Ob eine solche Konstellation nach dem 14. Mai in den Bereich des Möglichen rückt, hängt natürlich entscheidend vom Wahlausgang ab. Die maßgebenden Sozialdemokraten in Partei und Fraktion tendieren wohl eher zu Rot-Grün, wenn es dafür denn reicht. Sie hätten Rot-Schwarz aber gern als alternative Option in der Hinterhand. Für den Fall nämlich, dass die klima- und verkehrspolitischen Fundamentalisten in der Reihen der Grünen ihre Forderungen überziehen. Die Sozialdemokraten wären dann in der Lage zu sagen: Wir können auch anders. Und wir meinen das ernst.

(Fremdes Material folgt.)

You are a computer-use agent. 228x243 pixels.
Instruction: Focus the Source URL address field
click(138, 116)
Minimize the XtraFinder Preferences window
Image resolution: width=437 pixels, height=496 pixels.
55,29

Die größte Gefahr sehen die SPD-Strategen derzeit in einem Wahlergebnis, bei dem die Sozialdemokraten zwar stärkste Partei werden, die Grünen aber knapp vor der CDU landen. Grün-Schwarz beziehungsweise Jamaika wäre dann in der Bürgerschaft womöglich stärker als Rot-Dunkelrot. Einige Spitzengenossen trauen den Grünen durchaus zu, in einem solchen Fall die Hand nach der Macht im Rathaus auszustrecken. Um ein solches Schreckensszenario abzuwenden, wären die Sozialdemokraten sicher ebenfalls bereit, der CDU ein Angebot zu machen. An die Christdemokraten würde man dann die Frage richten: Seid ihr euch nicht zu schade, Steigbügelhalter der Grünen zu sein, wenn es mit uns doch deutlich mehr inhaltliche Gemeinsamkeiten gibt?
Eine rot-schwarze Koalition nach der Wahl, so viel lässt sich derzeit sagen, ist kein Hirngespinst mehr. Sie könnte sich schlicht ergeben – durch das Wahlergebnis, durch die Dynamik der Nach-Wahl-Tage, auch als Notlösung. Rot-Schwarz ist nicht die wahrscheinlichste Konstellation für die kommenden vier Jahre. Aber eine reale Möglichkeit.